The pièce de resistance of his four and a half acres is the state-of-the-art recording studio Ace had built, bunker-like, in the hill behind his house. "I just dropped half a million dollars into it," he says. The idea is for Kiss to record there, so Ace can spend more time with Jeanette and his month-old daughter, Monique (Ace almost vetoed the name because "It's too hard to spell"). "I'm feeling guilty about going off on tour," he says, noting that groupies "are an occupational hazard."
Though she has two maids, Jeanette still cooks Ace's favorites, like spaghetti. At night they play Yahtzee or Othello (he usually wins). Sometimes Ace stays over in his New York pied-?-terre or goes out with showbiz heavies like John Belushi ("He opened his private bar for me one night and we got pie-eyed"). But he's just as happy working on one of the gas-powered, radio-controlled model helicopters he flies in the backyard or fishing in the private pond he just had stocked with bass.

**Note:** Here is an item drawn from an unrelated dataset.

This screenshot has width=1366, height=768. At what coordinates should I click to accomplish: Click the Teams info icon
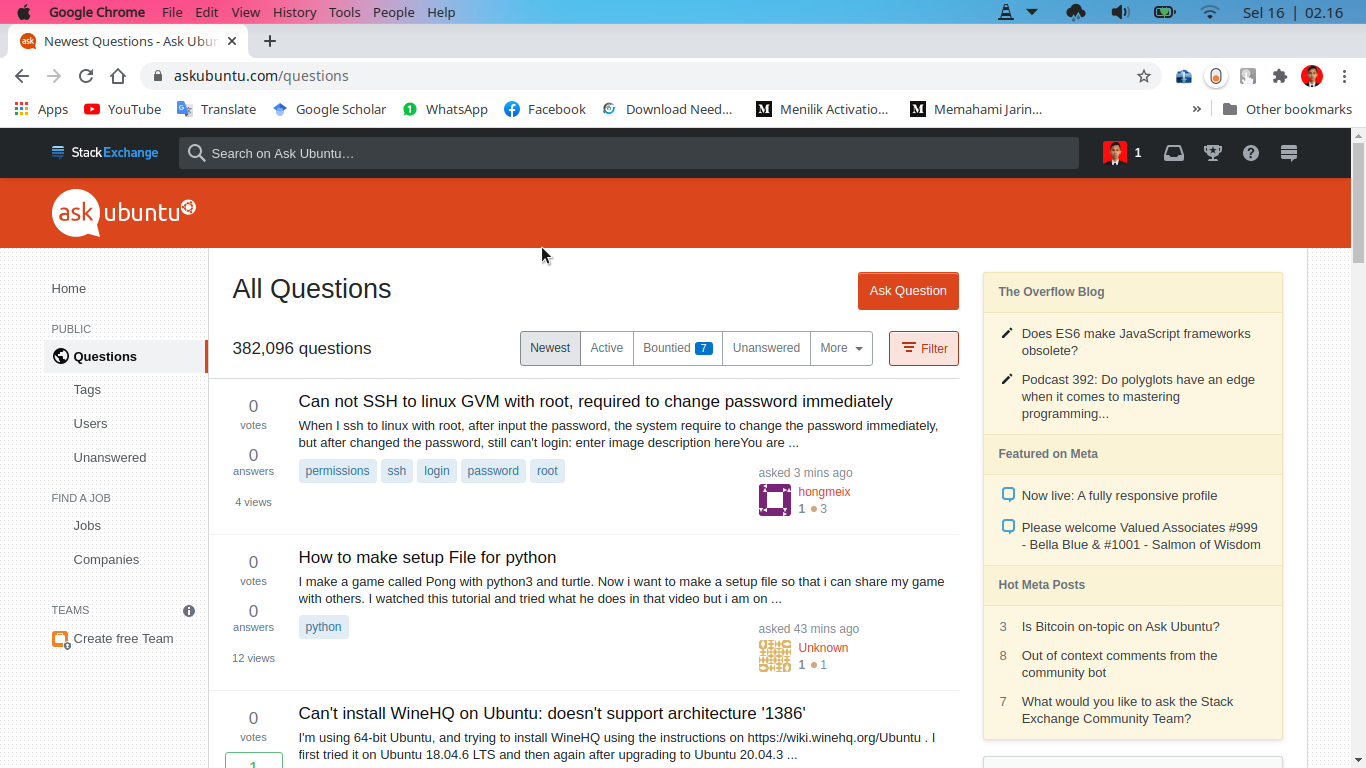pos(189,611)
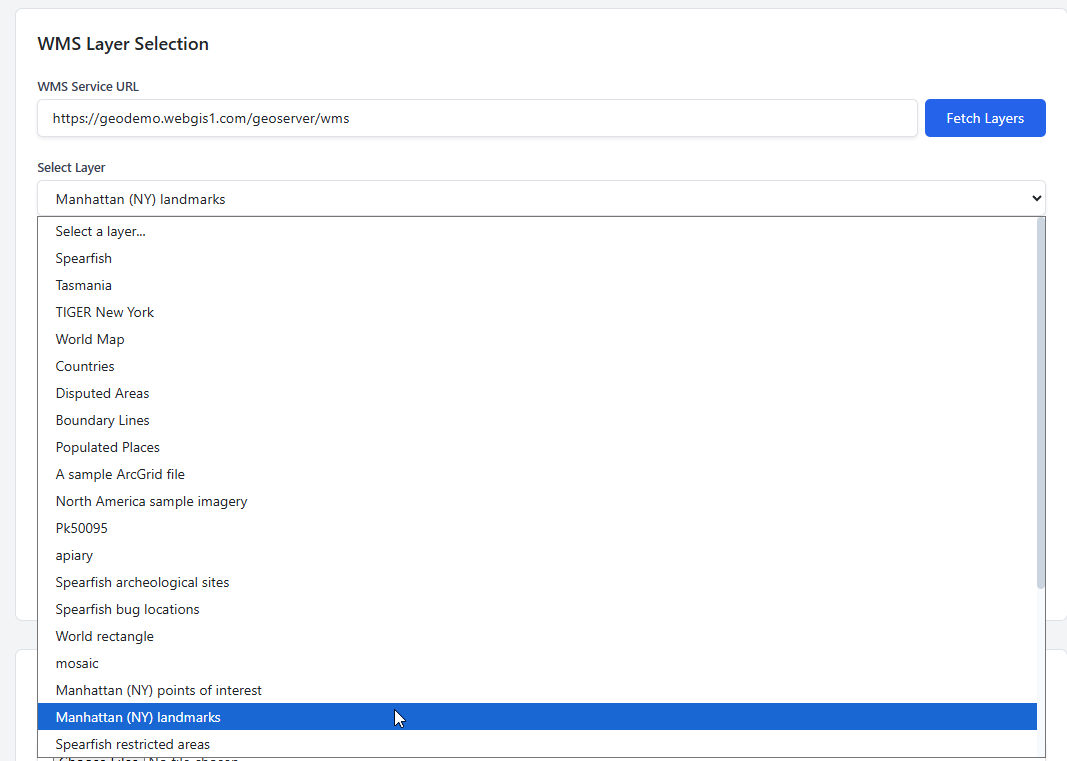
Task: Choose the 'Select a layer...' placeholder option
Action: [100, 231]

His solo album was the only one of Kiss' four cut in 1978 to produce a hit single, New York Groove, and now Ace, a first-rate heavy metallurgist on guitar, is asserting himself more around the band. "I'm starting to come out of my shell," he says, "and I'm going to get stronger." Is he worried about Criss' replacement? "I don't know how fans will react to a new drummer, but I got my fingers crossed."
No matter how popular Carr proves, the terse realism of the new rock could mean the decline of florid escapism and the death of Kiss. But, you parents out there who are fed up with handing over $10 bills for Kiss concerts and LPs, it's much too soon to get your hopes up.